It’s becoming increasingly clear that unionist political parties and politicians have set their opposition to an Irish Language Act and, by extension, any form of an Irish identity within ‘British’ NI as a priority ‘red line’ ahead of returning to powersharing or, even, at the most fundamental level aspiring to an equal Union between NI and the rest of the UK.
The rhetoric today from Arlene Foster in which she set out what she would not countenance in response to goading by other unionist politicians, most of whom are on the fringes, should be enough to set alarm bells ringing.
Nobody was ever pushing compulsory Irish in schools – would the pupils of Methody and Inst and other such venerable institutions be able to deal with the Modh Coinniollach after all?
Nobody ever wanted quotas of Irish speakers in the civil service – but there would have to be a small number of people employed over time to make the services which the public might demand in Irish available to the public.
However, the notion that the Irish language could not feature on signposts in NI like Gaidhlig features on signposts in Scotland or Welsh in Wales is a non-runner.
While no-one envisages bilingual signs being erected on the Shankill Road in Belfast in the initial stages, or even at the bottom of David McNarry’s lane, the Irish language will not be invisible in NI, it will not be the official language which can’t be seen, heard, spoken, written or appear on signposts.
What is being sought here is not supremacy over any language or even equality with English in NI but equality with Scots Gaidhlig in Scotland and Welsh in Wales, the three main indigenous languages in the UK, albeit they’re spoken by minorities.
To present it as some form of attempt to grab supremacy is deceitful and dishonest.
Ulster Scots will not be disadvantaged by Gaeilge getting its own protective legislation.

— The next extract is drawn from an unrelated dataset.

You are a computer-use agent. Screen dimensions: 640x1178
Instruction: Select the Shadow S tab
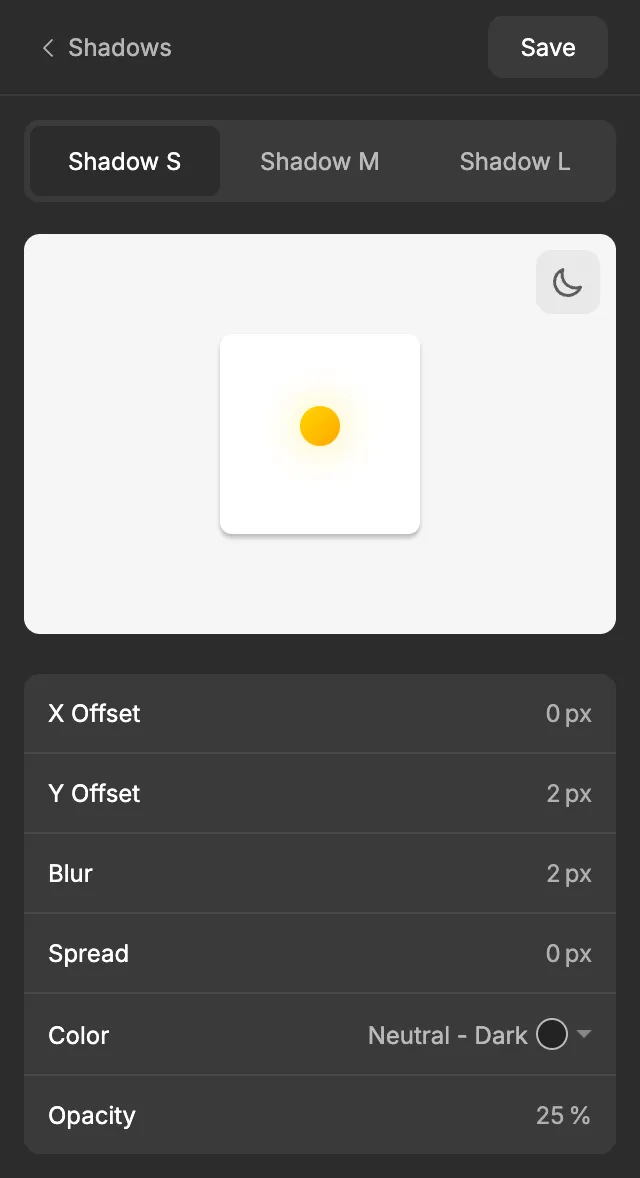tap(125, 162)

It will get its own protective legislation which will cater to its specific needs and priorities.
Why does Irish need protective legislation – well it should be clear because voluntary codes don’t work.
The UK Government signed up to Part 3 of the European Charter for Regional and Minority Languages wrt Irish – and Part 2 in relation to Ulster Scots – but for the past three reporting cycles has failed to issue a report detailing its implementation of the commitments it entered into wrt Irish and Ulster Scots under that charter.
This time the excuse was there was no Executive to agree a report. The previous two times the excuse was the Executive that was in place would not agree the terms of the report.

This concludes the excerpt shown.